In a ceremony officiated by the governor of Massachusetts, US Representative ­Barney Frank and his longtime partner, Jim Ready, were married Saturday.

“As you might imagine, at the request of the congressman, this service will be short and to the point,” said Governor Deval Patrick.

Patrick then asked the couple whether they would love each other “under the Democrats or the Republicans, whether the slopes are powdery or icy, whether the book reviews are good or bad, for better or for worse, on MSNBC or on Fox.”

“I’m thrilled for him,” US Representative James P. McGovern, a Worcester Democrat, said outside the hotel. “Massachusetts has always led the way, but Barney has been out front on civil rights issues for a while.”

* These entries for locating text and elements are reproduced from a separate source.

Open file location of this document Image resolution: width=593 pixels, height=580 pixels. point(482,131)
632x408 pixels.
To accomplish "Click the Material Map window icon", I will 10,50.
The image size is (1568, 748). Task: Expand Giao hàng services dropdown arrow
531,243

Frank, a 72-year-old Newton Democrat, has served in Congress since 1981 and was the first openly gay member of Congress. Before elected to Congress, he served eight years in the Massachusetts House of Representatives.

He is the first sitting member of Congress to enter a same-sex marriage.

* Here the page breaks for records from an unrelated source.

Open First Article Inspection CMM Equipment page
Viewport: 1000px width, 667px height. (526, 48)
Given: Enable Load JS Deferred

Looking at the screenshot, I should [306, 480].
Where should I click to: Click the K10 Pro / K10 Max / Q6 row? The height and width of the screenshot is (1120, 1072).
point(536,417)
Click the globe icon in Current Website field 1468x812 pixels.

Ready, 42, lives in Ogunquit, Maine. He works as a photographer and runs a small business that does custom awnings, carpentry, painting, welding, and other services, according to a statement from Gural.

The pair met in November 2005 at a political fund-raiser in Ogunquit in support of gay rights and legislation promoting non-discrimination in the workplace for lesbian, gay, bisexual, and transgender citizens, Gural said.

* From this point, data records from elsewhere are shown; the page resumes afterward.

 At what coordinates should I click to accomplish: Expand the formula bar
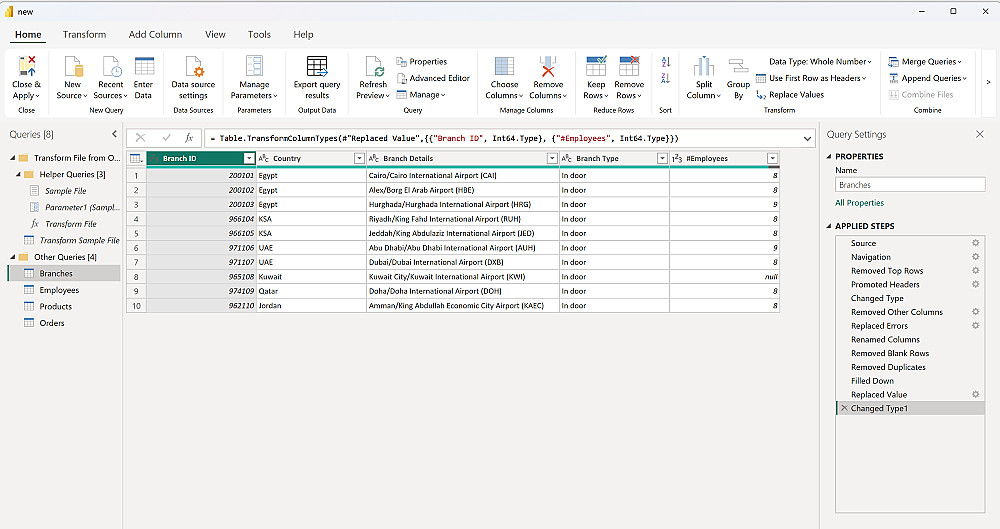[x=807, y=137]
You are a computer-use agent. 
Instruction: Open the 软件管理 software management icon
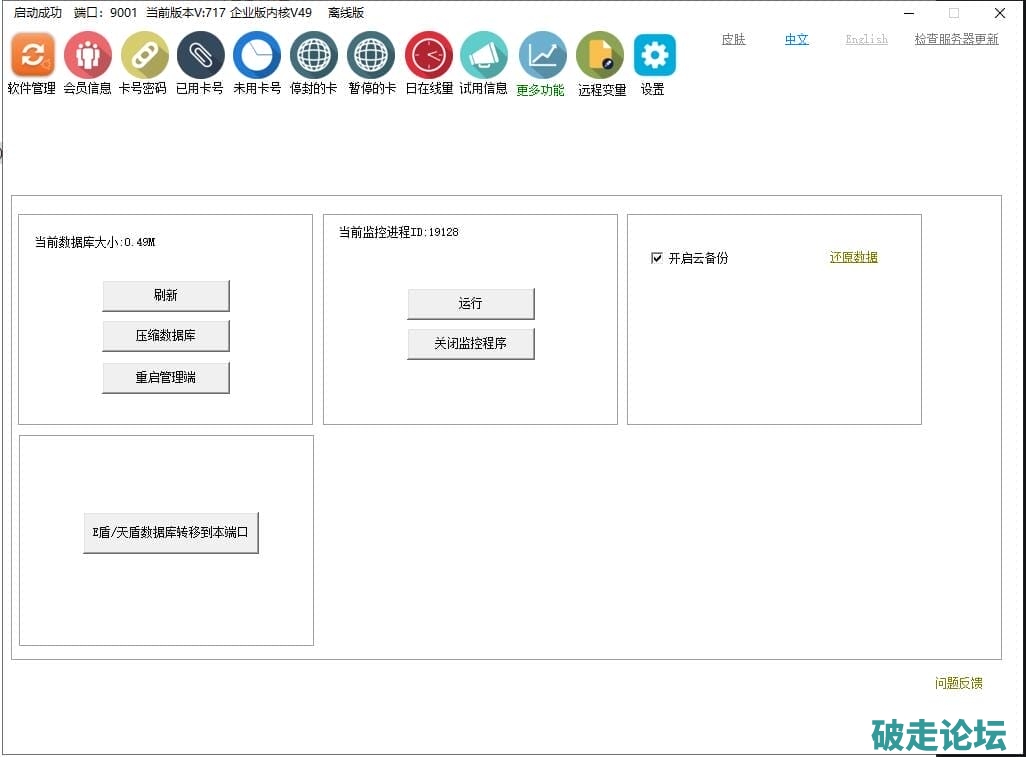point(32,55)
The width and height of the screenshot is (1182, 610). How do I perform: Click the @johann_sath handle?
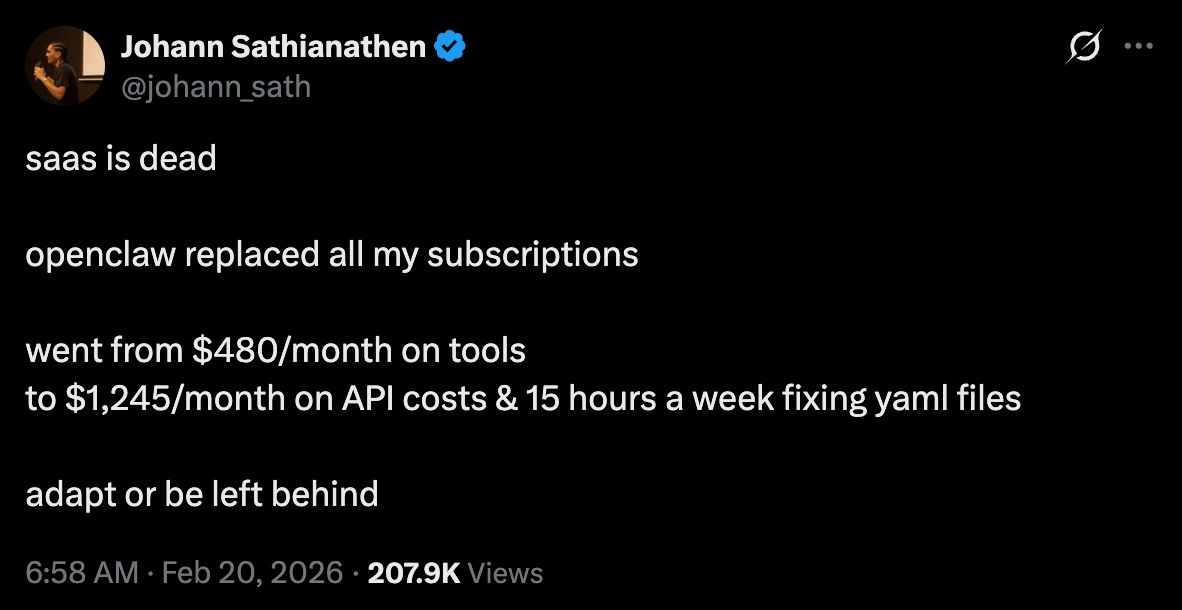215,87
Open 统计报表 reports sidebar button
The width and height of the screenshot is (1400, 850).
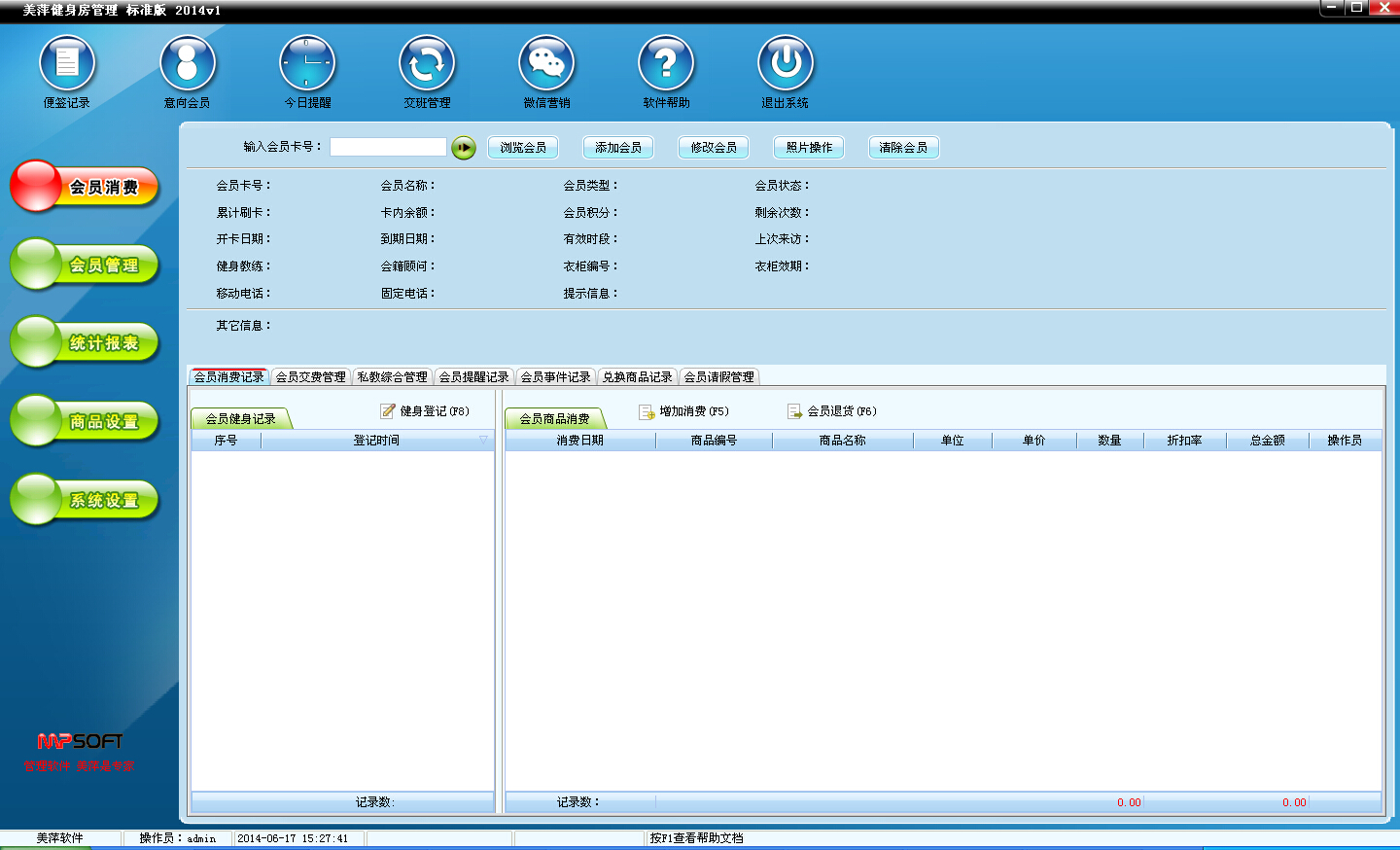[86, 343]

In October 2010, Ready made headlines when he confronted Sean Bielat, a Norfolk Republican who was running against Frank for Congress.

After a debate between the candidates, Ready approached Bielat, who was speaking to report­ers, and began taking pictures of Bielat. When Bielat acknowledged Ready’s actions, Ready responded, “It’s a free country, isn’t it?” and “Get used to it, dude. If you want to be a congressman, this is nothing.”

Some guests said that they believe the wedding represents a benchmark for the country.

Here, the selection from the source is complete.